Request
Copy out the part of the entries that opens with the line containing "Expand the node-v16.9.1-linux-x64 folder" and closes with the line containing "click(x=209, y=169)", keeping every line exactly as it appears.

Data provided
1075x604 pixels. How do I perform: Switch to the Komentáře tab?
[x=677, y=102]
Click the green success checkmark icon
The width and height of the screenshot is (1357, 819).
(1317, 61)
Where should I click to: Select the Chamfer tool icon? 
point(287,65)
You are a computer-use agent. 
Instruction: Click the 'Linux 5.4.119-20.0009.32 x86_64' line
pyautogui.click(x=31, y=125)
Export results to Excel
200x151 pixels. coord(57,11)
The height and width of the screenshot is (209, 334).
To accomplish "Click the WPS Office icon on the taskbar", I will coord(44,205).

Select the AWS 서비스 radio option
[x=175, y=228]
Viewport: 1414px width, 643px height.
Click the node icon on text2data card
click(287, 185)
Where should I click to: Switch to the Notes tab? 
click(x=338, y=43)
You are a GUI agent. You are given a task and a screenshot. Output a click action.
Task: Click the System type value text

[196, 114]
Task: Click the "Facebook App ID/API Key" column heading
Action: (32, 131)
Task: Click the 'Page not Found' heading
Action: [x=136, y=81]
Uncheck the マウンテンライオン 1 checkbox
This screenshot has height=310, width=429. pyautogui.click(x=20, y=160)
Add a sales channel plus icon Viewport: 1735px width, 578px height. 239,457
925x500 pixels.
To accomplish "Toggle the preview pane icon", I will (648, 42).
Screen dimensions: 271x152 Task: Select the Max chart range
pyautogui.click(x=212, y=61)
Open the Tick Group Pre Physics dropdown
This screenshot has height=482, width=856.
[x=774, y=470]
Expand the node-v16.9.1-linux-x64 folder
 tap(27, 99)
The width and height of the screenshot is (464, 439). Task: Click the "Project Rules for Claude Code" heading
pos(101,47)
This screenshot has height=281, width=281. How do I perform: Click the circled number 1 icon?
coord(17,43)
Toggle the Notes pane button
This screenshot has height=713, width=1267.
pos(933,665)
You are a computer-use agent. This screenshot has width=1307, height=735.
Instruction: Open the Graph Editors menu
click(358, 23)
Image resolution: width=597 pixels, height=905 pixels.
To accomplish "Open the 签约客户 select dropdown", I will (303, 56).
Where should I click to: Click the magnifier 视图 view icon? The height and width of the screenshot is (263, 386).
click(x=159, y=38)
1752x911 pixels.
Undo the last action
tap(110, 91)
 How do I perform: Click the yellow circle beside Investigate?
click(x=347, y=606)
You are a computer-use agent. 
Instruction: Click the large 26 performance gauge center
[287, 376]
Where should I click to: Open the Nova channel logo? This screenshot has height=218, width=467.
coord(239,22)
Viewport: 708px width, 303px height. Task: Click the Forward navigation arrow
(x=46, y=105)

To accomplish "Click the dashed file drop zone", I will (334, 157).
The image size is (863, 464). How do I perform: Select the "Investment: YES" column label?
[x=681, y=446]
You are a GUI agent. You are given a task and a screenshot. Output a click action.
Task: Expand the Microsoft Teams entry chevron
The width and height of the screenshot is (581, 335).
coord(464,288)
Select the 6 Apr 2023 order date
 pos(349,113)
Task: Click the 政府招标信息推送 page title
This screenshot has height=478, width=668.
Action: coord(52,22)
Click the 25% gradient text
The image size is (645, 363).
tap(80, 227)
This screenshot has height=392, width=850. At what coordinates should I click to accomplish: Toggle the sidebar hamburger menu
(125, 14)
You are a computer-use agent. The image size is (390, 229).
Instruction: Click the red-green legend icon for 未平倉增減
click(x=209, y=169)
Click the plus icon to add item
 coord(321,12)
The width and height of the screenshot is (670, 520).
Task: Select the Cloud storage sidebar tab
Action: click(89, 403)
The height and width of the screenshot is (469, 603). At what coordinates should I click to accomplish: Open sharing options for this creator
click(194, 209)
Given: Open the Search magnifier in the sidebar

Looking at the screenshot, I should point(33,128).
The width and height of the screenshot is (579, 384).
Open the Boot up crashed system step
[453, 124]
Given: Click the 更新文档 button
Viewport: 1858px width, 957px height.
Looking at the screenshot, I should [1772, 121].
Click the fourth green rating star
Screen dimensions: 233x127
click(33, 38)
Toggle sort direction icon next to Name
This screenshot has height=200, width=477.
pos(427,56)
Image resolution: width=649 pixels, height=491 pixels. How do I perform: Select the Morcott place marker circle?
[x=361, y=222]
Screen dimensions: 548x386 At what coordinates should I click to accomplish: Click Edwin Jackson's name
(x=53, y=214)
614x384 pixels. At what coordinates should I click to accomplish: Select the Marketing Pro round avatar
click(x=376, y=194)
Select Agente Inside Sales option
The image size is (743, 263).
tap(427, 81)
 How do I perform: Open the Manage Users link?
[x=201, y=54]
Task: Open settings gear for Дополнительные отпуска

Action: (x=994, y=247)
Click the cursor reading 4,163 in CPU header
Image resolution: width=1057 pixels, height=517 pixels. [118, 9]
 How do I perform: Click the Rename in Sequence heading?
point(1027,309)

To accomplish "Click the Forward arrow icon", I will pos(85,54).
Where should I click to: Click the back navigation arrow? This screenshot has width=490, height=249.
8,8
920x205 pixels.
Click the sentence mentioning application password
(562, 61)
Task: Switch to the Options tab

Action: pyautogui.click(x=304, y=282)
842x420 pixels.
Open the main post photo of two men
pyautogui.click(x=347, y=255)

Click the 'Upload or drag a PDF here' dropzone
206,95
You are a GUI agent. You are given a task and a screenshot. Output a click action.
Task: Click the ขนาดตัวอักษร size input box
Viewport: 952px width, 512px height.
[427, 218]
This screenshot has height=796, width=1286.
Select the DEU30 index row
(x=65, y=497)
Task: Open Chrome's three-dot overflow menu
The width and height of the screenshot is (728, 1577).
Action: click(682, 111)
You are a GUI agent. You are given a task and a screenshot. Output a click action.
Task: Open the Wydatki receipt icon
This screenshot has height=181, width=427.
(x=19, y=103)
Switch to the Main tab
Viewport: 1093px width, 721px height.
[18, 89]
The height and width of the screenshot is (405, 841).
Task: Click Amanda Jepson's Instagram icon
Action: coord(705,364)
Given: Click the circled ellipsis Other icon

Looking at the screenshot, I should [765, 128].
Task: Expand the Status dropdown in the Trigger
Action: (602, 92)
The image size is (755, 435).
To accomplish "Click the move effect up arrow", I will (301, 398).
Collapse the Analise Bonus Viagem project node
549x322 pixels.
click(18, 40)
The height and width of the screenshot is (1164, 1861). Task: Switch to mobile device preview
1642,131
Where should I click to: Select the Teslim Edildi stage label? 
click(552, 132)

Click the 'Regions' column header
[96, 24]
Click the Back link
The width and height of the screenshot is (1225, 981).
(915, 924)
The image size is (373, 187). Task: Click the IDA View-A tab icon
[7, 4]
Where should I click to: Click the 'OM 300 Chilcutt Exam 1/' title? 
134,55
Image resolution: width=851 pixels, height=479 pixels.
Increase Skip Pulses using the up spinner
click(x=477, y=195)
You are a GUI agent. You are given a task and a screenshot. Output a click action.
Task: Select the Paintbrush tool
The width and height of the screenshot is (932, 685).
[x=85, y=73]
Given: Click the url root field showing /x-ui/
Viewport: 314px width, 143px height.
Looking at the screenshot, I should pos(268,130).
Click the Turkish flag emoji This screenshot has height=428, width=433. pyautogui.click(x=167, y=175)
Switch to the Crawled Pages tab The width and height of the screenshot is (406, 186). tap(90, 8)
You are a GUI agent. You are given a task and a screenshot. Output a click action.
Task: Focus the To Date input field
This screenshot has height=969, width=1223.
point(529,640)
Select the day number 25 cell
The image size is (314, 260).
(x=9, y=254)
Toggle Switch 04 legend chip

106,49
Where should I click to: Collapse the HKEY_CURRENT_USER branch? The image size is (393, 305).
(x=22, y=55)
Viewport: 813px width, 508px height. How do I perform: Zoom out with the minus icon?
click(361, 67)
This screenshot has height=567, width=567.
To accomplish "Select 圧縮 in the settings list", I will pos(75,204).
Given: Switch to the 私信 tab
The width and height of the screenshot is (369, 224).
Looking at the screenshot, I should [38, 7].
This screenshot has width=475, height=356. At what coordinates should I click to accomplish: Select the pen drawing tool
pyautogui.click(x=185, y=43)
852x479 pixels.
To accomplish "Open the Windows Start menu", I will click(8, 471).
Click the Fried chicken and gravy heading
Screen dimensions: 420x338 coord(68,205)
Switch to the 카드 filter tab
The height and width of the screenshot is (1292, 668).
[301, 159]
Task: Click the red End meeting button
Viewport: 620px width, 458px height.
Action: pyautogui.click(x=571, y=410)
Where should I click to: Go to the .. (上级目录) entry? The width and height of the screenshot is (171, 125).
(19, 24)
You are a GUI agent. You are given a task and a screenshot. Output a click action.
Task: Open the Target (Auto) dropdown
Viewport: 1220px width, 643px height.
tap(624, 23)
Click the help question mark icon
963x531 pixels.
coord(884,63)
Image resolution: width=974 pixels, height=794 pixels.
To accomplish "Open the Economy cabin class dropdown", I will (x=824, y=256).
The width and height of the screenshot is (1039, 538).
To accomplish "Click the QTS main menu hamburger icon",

Result of this task
Expand the node-v16.9.1-linux-x64 folder
 tap(27, 99)
The width and height of the screenshot is (464, 439). Task: Click the "Project Rules for Claude Code" heading
pos(101,47)
This screenshot has height=281, width=281. How do I perform: Click the circled number 1 icon?
coord(17,43)
Toggle the Notes pane button
This screenshot has height=713, width=1267.
pos(933,665)
You are a computer-use agent. This screenshot has width=1307, height=735.
Instruction: Open the Graph Editors menu
click(358, 23)
Image resolution: width=597 pixels, height=905 pixels.
To accomplish "Open the 签约客户 select dropdown", I will (303, 56).
Where should I click to: Click the magnifier 视图 view icon? The height and width of the screenshot is (263, 386).
click(x=159, y=38)
1752x911 pixels.
Undo the last action
tap(110, 91)
 How do I perform: Click the yellow circle beside Investigate?
click(x=347, y=606)
You are a computer-use agent. 
Instruction: Click the large 26 performance gauge center
[287, 376]
Where should I click to: Open the Nova channel logo? This screenshot has height=218, width=467.
coord(239,22)
Viewport: 708px width, 303px height. Task: Click the Forward navigation arrow
(x=46, y=105)

To accomplish "Click the dashed file drop zone", I will (334, 157).
The image size is (863, 464). How do I perform: Select the "Investment: YES" column label?
[x=681, y=446]
You are a GUI agent. You are given a task and a screenshot. Output a click action.
Task: Expand the Microsoft Teams entry chevron
The width and height of the screenshot is (581, 335).
coord(464,288)
Select the 6 Apr 2023 order date
 pos(349,113)
Task: Click the 政府招标信息推送 page title
This screenshot has height=478, width=668.
Action: coord(52,22)
Click the 25% gradient text
The image size is (645, 363).
tap(80, 227)
This screenshot has height=392, width=850. At what coordinates should I click to accomplish: Toggle the sidebar hamburger menu
(125, 14)
You are a computer-use agent. The image size is (390, 229).
Instruction: Click the red-green legend icon for 未平倉增減
click(x=209, y=169)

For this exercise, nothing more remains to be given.